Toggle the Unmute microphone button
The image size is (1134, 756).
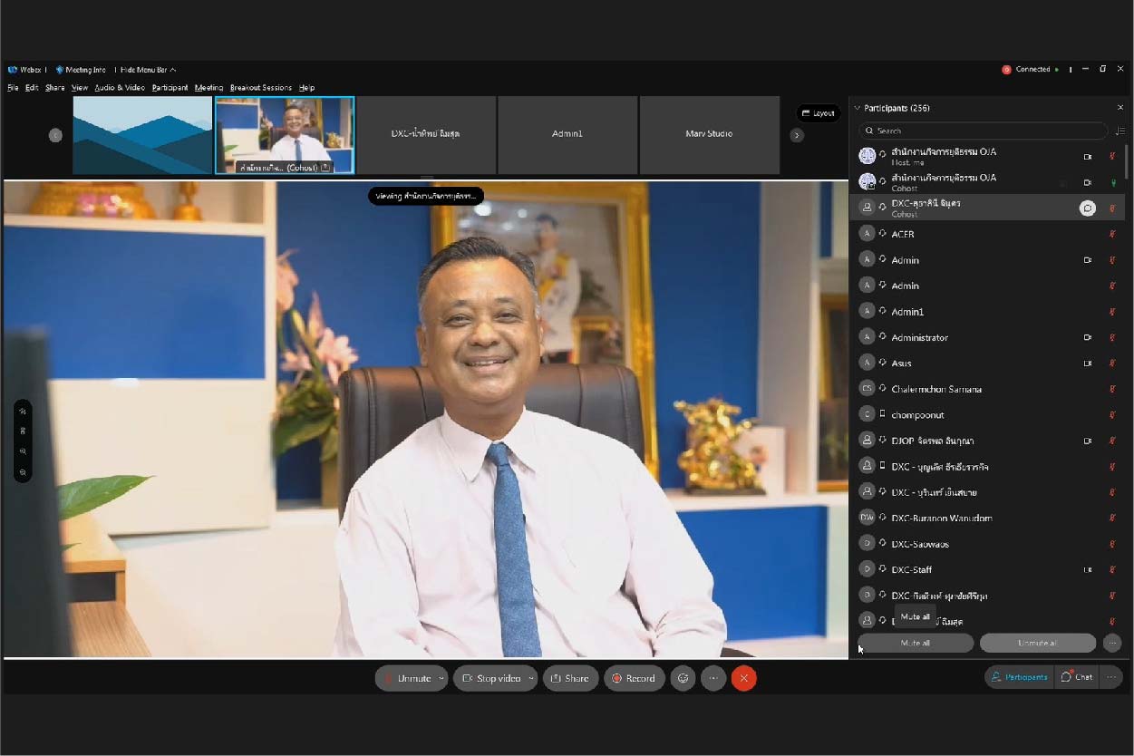point(407,678)
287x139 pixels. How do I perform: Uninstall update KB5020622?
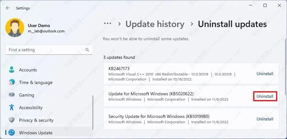coord(265,96)
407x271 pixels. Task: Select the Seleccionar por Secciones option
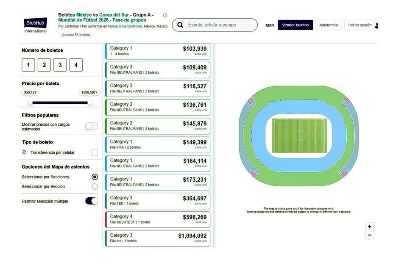[95, 177]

------------------------

Write out all of the items above again, requests included, and raise every coordinate in their answers by 88. Leave the pictures out.

▶ _Result of the task_
Toggle the Unmute microphone button
The image size is (1134, 756).
point(495,766)
287x139 pixels. How do I perform: Uninstall update KB5020622?
coord(353,184)
407x271 pixels. Task: Select the Seleccionar por Secciones option
[183, 265]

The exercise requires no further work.